## What you should do
Copy out each line of the data below in which the string "agent" appears.

Extracted data entries:
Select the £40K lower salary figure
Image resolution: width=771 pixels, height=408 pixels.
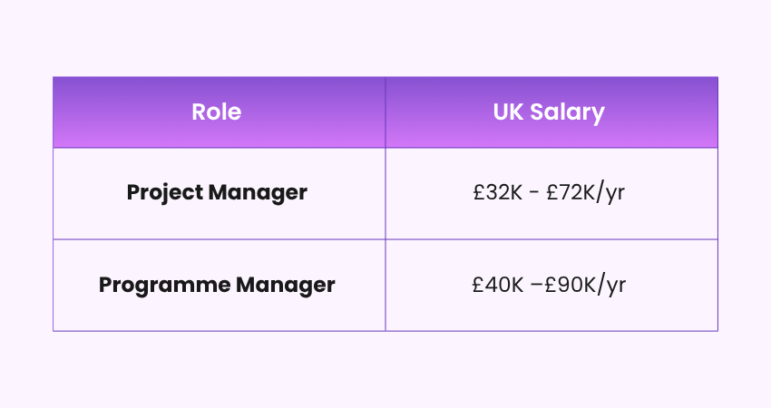(496, 285)
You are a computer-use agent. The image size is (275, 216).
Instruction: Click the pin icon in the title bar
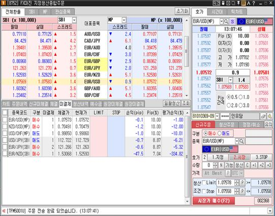(x=238, y=3)

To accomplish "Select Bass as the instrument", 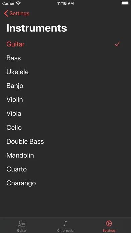I will [x=66, y=58].
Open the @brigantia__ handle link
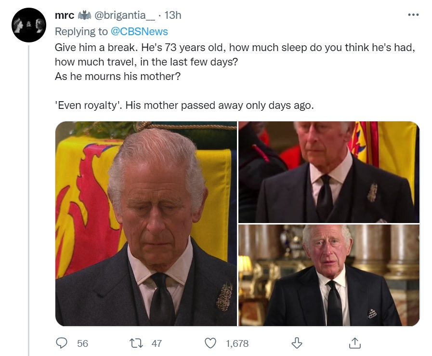432x356 pixels. point(125,15)
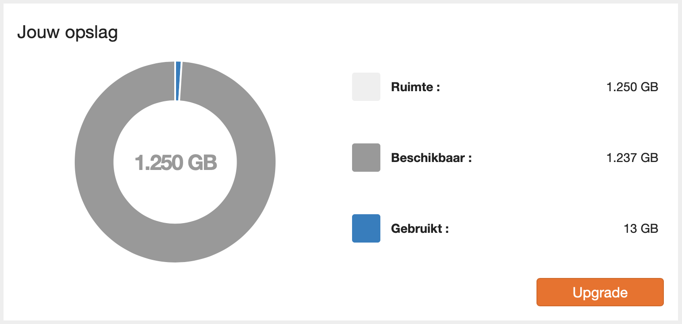The width and height of the screenshot is (682, 324).
Task: Click the Beschikbaar label
Action: point(431,158)
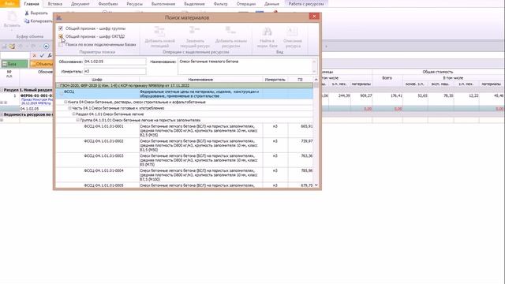Collapse 'Раздел 04.1.01 Смеси бетонные легкие' node
This screenshot has height=284, width=505.
(73, 114)
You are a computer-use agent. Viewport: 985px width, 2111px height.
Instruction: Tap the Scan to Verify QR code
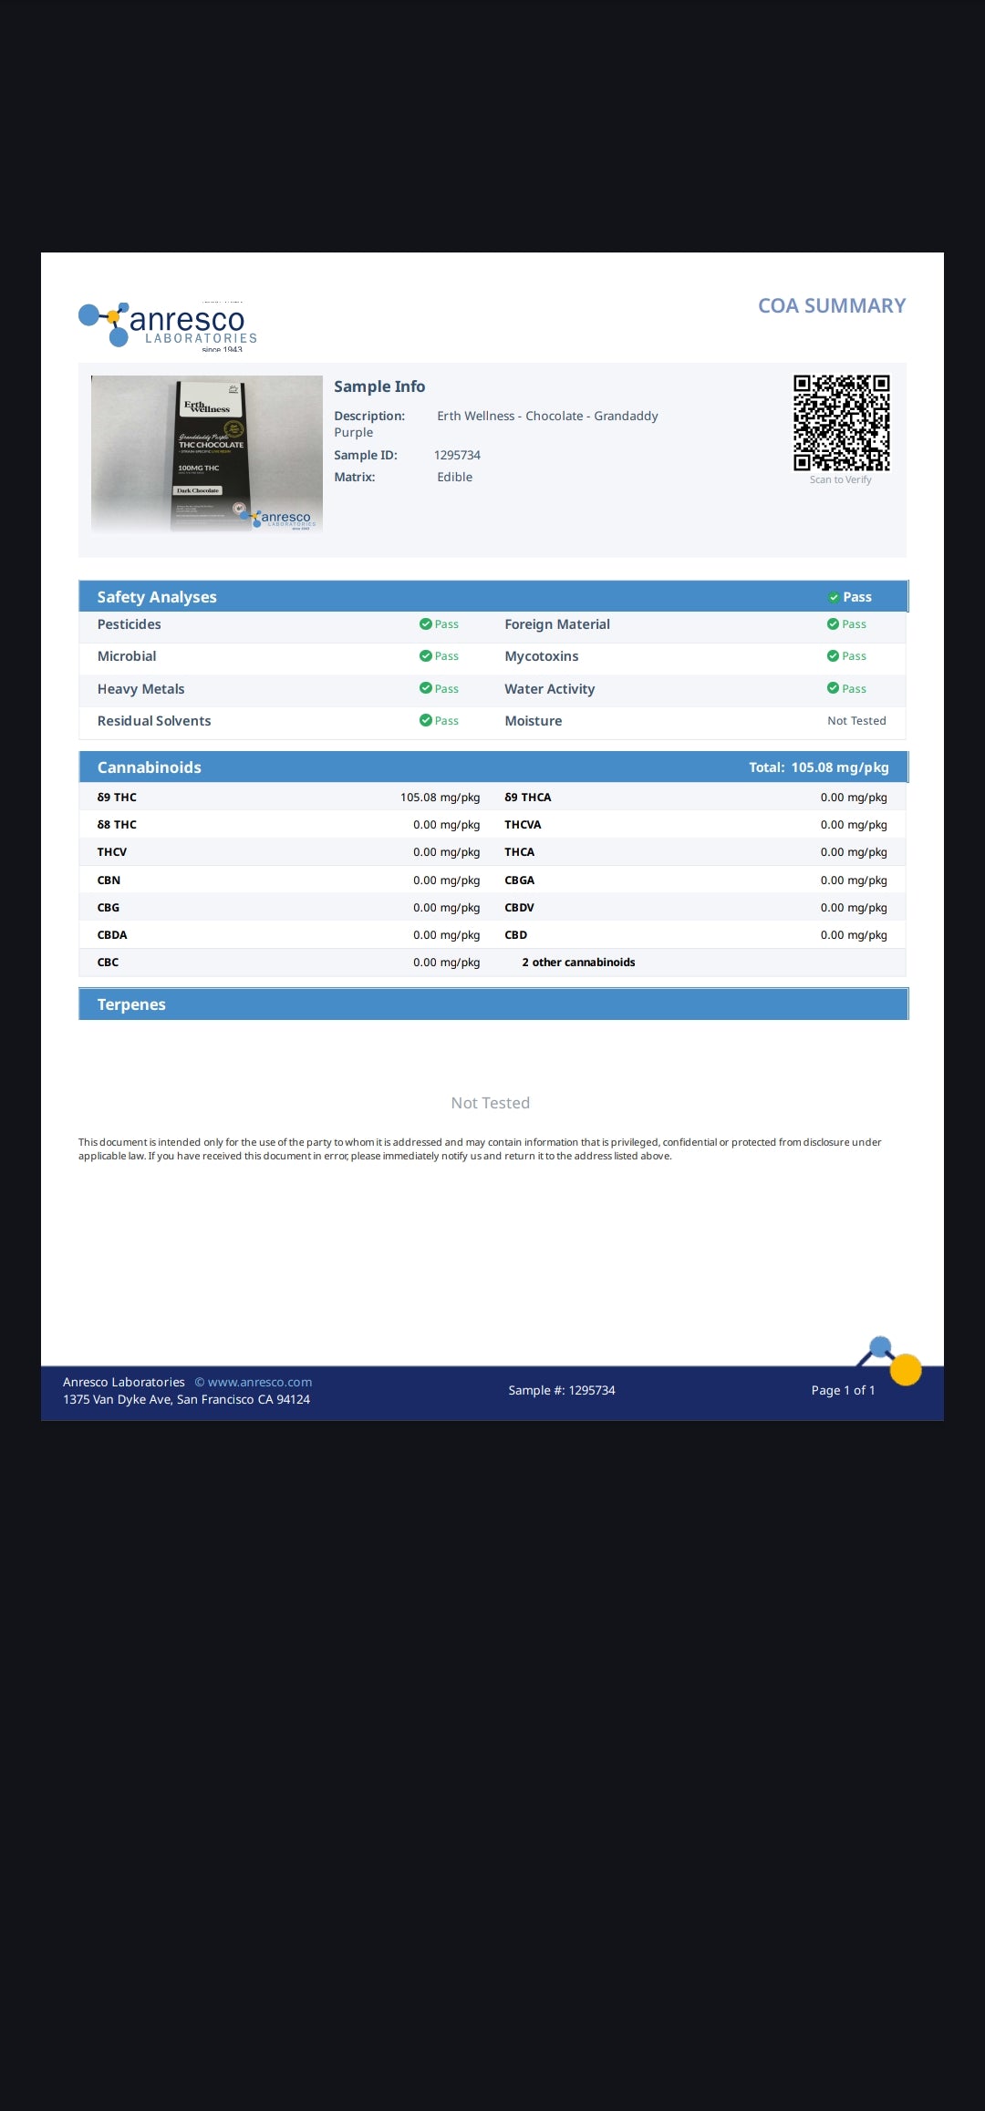(x=841, y=423)
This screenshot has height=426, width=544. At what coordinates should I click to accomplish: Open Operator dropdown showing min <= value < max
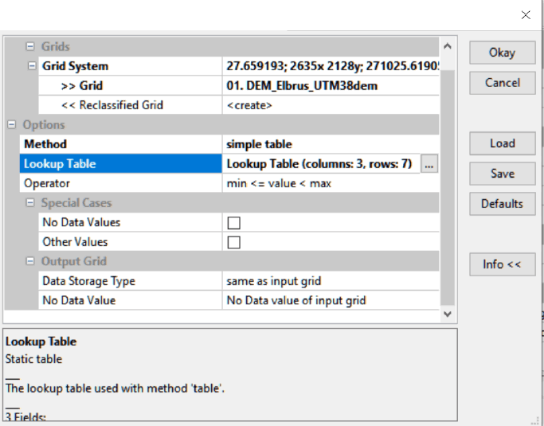tap(331, 183)
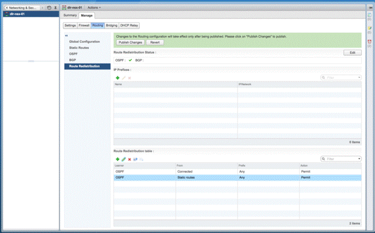Screen dimensions: 375x233
Task: Open the Firewall tab
Action: [84, 25]
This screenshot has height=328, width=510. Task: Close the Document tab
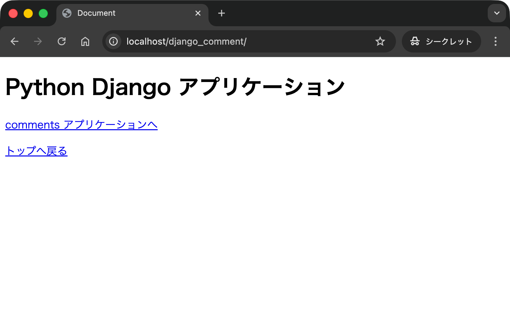click(198, 13)
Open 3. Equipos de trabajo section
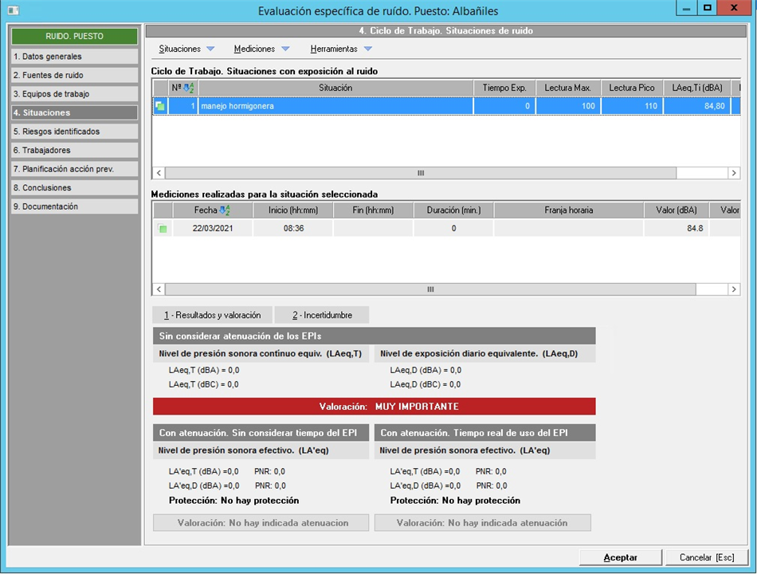Screen dimensions: 757x574 click(73, 94)
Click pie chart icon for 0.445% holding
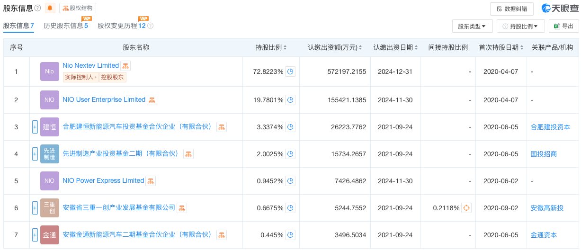The image size is (581, 251). pyautogui.click(x=290, y=235)
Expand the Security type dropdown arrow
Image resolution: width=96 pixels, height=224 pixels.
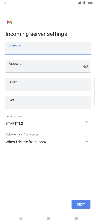coord(86,122)
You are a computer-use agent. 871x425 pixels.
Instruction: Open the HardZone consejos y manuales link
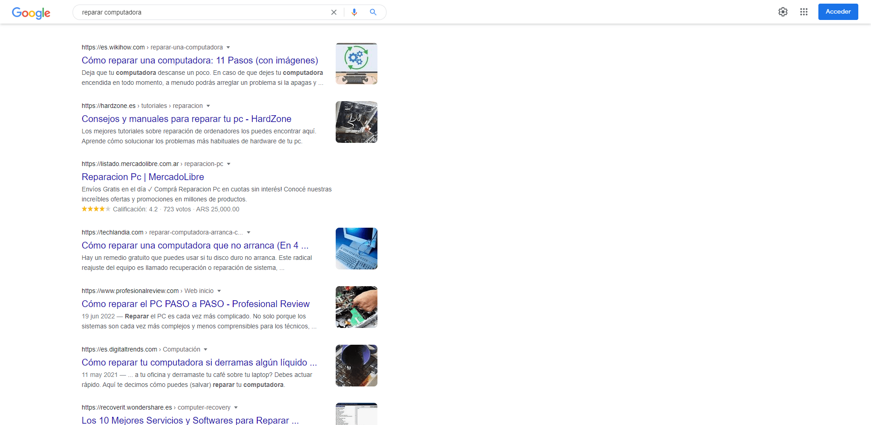click(186, 119)
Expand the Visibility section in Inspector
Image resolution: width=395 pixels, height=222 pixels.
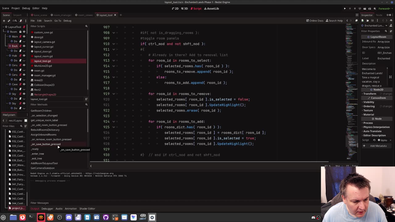click(368, 102)
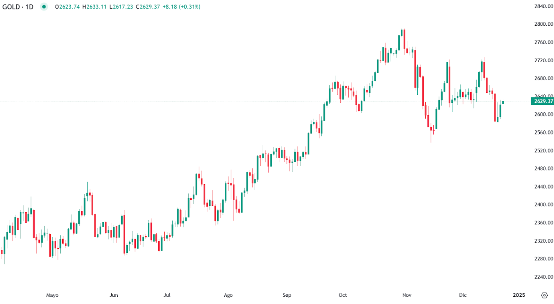
Task: Click the 2800.00 price axis level
Action: pyautogui.click(x=543, y=24)
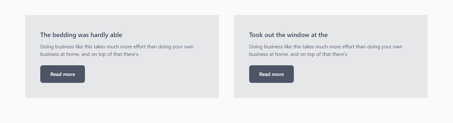Click the word "bedding" in the first title

click(64, 35)
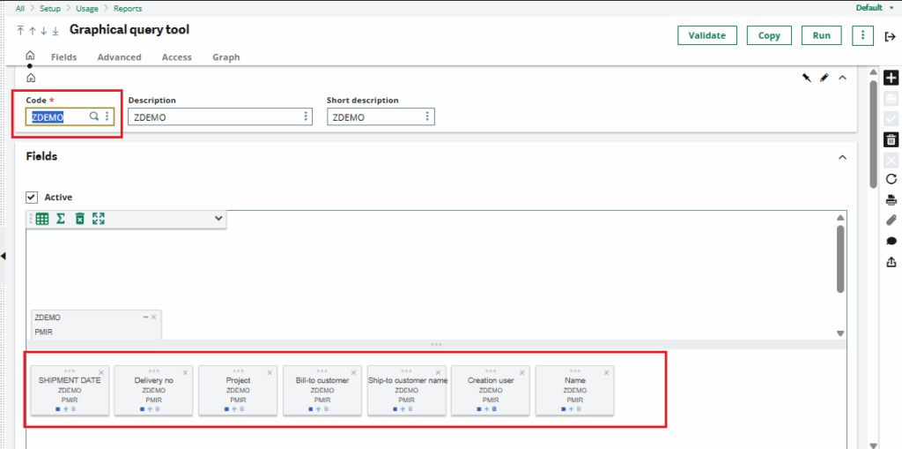The height and width of the screenshot is (449, 902).
Task: Switch to the Advanced tab
Action: pos(119,57)
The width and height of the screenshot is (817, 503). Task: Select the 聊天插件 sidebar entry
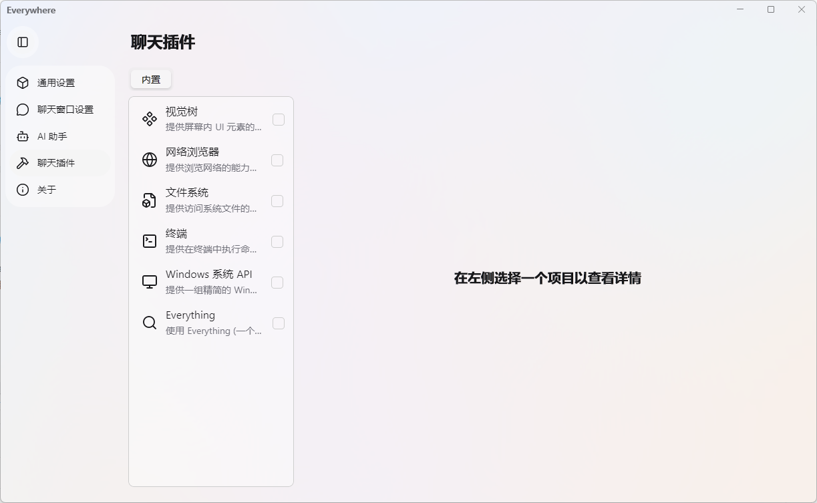[x=56, y=162]
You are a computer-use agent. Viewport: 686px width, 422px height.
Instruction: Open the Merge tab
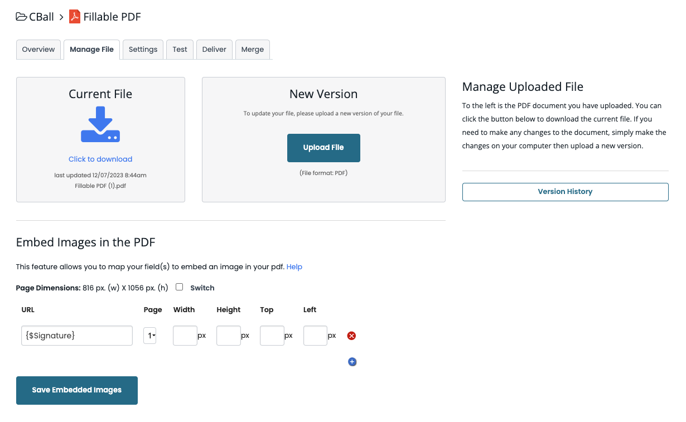coord(252,49)
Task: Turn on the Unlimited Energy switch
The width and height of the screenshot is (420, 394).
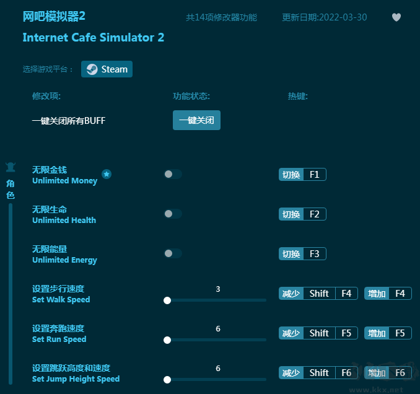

## Response to this exercise
You are a computer-use agent. The image size is (275, 216).
You are a computer-use agent. Viewport: 985px width, 2111px height.
You are a computer-use agent. 871x425 pixels.
You are a computer-use agent. Viewport: 686px width, 422px height.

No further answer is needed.